## [Exercise directions]
State how many lines of the material below contain the string "width", counting only matches whose capitalization is identical, and reply with that number alone.

[Input — start]

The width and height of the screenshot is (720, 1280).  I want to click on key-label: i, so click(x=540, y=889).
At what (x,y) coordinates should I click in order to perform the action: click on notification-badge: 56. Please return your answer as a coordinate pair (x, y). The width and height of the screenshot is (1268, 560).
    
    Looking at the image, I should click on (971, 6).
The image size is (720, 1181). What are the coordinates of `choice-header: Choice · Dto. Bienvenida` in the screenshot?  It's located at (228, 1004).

[Input — finish]
[Input — start]

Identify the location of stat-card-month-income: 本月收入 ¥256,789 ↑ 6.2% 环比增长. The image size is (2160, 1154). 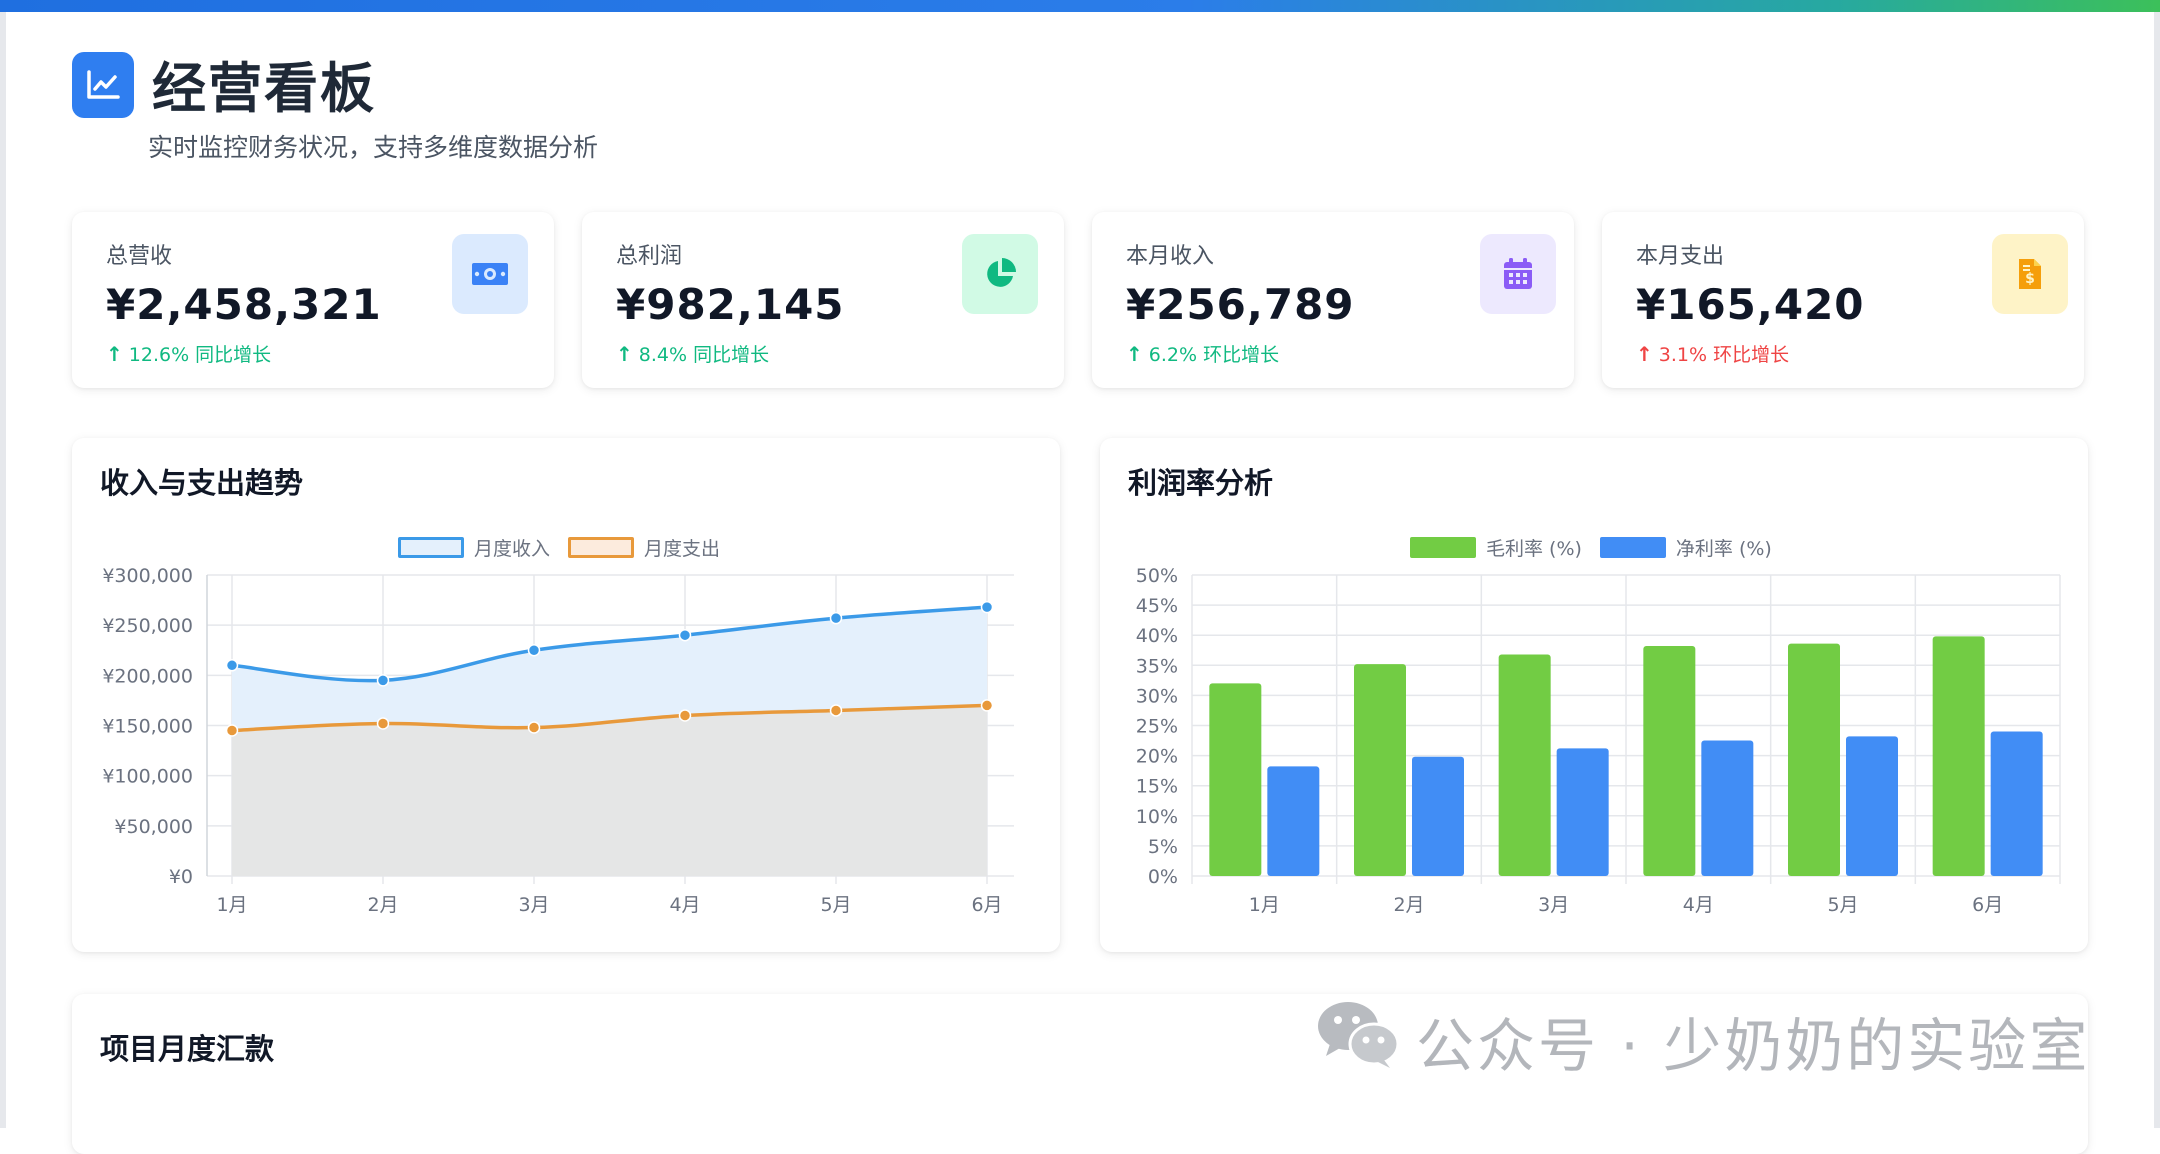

[Input — finish]

## [Reply]
2